Task details
Every line of the data needs to be returned exactly.
Start of Information given
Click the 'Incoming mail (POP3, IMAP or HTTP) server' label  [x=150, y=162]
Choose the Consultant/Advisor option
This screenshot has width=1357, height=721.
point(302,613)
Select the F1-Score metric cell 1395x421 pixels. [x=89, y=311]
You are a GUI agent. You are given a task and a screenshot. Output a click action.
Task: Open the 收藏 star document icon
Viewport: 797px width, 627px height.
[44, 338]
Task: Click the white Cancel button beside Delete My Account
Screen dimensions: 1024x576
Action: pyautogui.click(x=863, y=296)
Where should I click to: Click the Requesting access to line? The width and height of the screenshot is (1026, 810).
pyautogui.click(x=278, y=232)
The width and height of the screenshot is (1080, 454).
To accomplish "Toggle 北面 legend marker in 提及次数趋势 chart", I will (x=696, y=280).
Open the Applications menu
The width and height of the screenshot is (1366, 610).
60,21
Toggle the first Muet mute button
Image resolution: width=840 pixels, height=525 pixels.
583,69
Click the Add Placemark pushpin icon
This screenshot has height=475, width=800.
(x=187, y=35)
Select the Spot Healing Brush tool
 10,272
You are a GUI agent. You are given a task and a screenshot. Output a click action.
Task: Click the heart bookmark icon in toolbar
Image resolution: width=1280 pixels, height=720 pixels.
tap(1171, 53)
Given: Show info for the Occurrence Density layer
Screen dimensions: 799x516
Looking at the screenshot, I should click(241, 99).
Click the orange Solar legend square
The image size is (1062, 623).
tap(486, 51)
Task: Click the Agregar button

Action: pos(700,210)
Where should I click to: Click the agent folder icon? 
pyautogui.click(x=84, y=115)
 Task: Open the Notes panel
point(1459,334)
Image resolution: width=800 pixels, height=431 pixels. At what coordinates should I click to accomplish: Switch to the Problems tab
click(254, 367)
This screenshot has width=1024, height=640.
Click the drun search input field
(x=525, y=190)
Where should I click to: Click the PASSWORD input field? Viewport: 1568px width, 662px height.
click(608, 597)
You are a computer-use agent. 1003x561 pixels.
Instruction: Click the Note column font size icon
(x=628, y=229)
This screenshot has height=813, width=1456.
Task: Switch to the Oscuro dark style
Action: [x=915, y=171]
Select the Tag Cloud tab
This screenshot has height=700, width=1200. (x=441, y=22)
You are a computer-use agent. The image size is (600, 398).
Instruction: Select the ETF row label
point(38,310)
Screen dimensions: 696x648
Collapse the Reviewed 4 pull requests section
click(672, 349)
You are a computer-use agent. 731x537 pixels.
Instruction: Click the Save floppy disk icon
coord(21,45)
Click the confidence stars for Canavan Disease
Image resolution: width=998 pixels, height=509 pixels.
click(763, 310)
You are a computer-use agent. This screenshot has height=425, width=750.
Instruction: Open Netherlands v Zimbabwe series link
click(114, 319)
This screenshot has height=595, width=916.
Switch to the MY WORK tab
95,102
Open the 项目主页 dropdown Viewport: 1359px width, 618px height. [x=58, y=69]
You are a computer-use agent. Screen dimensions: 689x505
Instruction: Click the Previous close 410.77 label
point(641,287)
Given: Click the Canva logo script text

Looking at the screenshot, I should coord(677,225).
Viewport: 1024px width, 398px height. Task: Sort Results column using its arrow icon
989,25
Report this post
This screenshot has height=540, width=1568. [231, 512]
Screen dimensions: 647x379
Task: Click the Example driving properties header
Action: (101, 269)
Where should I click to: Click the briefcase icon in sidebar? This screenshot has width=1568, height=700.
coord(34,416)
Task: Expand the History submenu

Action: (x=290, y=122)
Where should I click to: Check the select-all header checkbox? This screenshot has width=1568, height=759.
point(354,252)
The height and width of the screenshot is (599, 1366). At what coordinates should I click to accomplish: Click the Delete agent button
End of Information given
The completed task
Click the 'Incoming mail (POP3, IMAP or HTTP) server' label  [x=150, y=162]
Choose the Consultant/Advisor option
This screenshot has width=1357, height=721.
point(302,613)
Select the F1-Score metric cell 1395x421 pixels. [x=89, y=311]
You are a GUI agent. You are given a task and a screenshot. Output a click action.
Task: Open the 收藏 star document icon
Viewport: 797px width, 627px height.
[44, 338]
Task: Click the white Cancel button beside Delete My Account
Screen dimensions: 1024x576
Action: pyautogui.click(x=863, y=296)
Where should I click to: Click the Requesting access to line? The width and height of the screenshot is (1026, 810).
pyautogui.click(x=278, y=232)
The width and height of the screenshot is (1080, 454).
To accomplish "Toggle 北面 legend marker in 提及次数趋势 chart", I will (x=696, y=280).
Open the Applications menu
The width and height of the screenshot is (1366, 610).
60,21
Toggle the first Muet mute button
Image resolution: width=840 pixels, height=525 pixels.
583,69
Click the Add Placemark pushpin icon
This screenshot has height=475, width=800.
(x=187, y=35)
Select the Spot Healing Brush tool
 10,272
You are a GUI agent. You are given a task and a screenshot. Output a click action.
Task: Click the heart bookmark icon in toolbar
Image resolution: width=1280 pixels, height=720 pixels.
tap(1171, 53)
Given: Show info for the Occurrence Density layer
Screen dimensions: 799x516
Looking at the screenshot, I should click(241, 99).
Click the orange Solar legend square
The image size is (1062, 623).
tap(486, 51)
Task: Click the Agregar button

Action: pos(700,210)
Where should I click to: Click the agent folder icon? 
pyautogui.click(x=84, y=115)
 Task: Open the Notes panel
point(1459,334)
Image resolution: width=800 pixels, height=431 pixels. At what coordinates should I click to accomplish: Switch to the Problems tab
click(254, 367)
This screenshot has width=1024, height=640.
Click the drun search input field
(x=525, y=190)
Where should I click to: Click the PASSWORD input field? Viewport: 1568px width, 662px height.
click(608, 597)
You are a computer-use agent. 1003x561 pixels.
Instruction: Click the Note column font size icon
(x=628, y=229)
This screenshot has height=813, width=1456.
Task: Switch to the Oscuro dark style
Action: [x=915, y=171]
Select the Tag Cloud tab
This screenshot has height=700, width=1200. (x=441, y=22)
You are a computer-use agent. The image size is (600, 398).
Instruction: Select the ETF row label
point(38,310)
Screen dimensions: 696x648
Collapse the Reviewed 4 pull requests section
click(672, 349)
You are a computer-use agent. 731x537 pixels.
Instruction: Click the Save floppy disk icon
coord(21,45)
Click the confidence stars for Canavan Disease
Image resolution: width=998 pixels, height=509 pixels.
click(763, 310)
You are a computer-use agent. This screenshot has height=425, width=750.
Instruction: Open Netherlands v Zimbabwe series link
click(114, 319)
This screenshot has height=595, width=916.
Switch to the MY WORK tab
95,102
Open the 项目主页 dropdown Viewport: 1359px width, 618px height. [x=58, y=69]
You are a computer-use agent. Screen dimensions: 689x505
Instruction: Click the Previous close 410.77 label
point(641,287)
Given: Click the Canva logo script text

Looking at the screenshot, I should coord(677,225).
Viewport: 1024px width, 398px height. Task: Sort Results column using its arrow icon
989,25
Report this post
This screenshot has height=540, width=1568. [231, 512]
Screen dimensions: 647x379
Task: Click the Example driving properties header
Action: (101, 269)
Where should I click to: Click the briefcase icon in sidebar? This screenshot has width=1568, height=700.
coord(34,416)
Task: Expand the History submenu

Action: (x=290, y=122)
Where should I click to: Check the select-all header checkbox? This screenshot has width=1568, height=759.
point(354,252)
The height and width of the screenshot is (599, 1366). At what coordinates should I click to accomplish: Click the Delete agent button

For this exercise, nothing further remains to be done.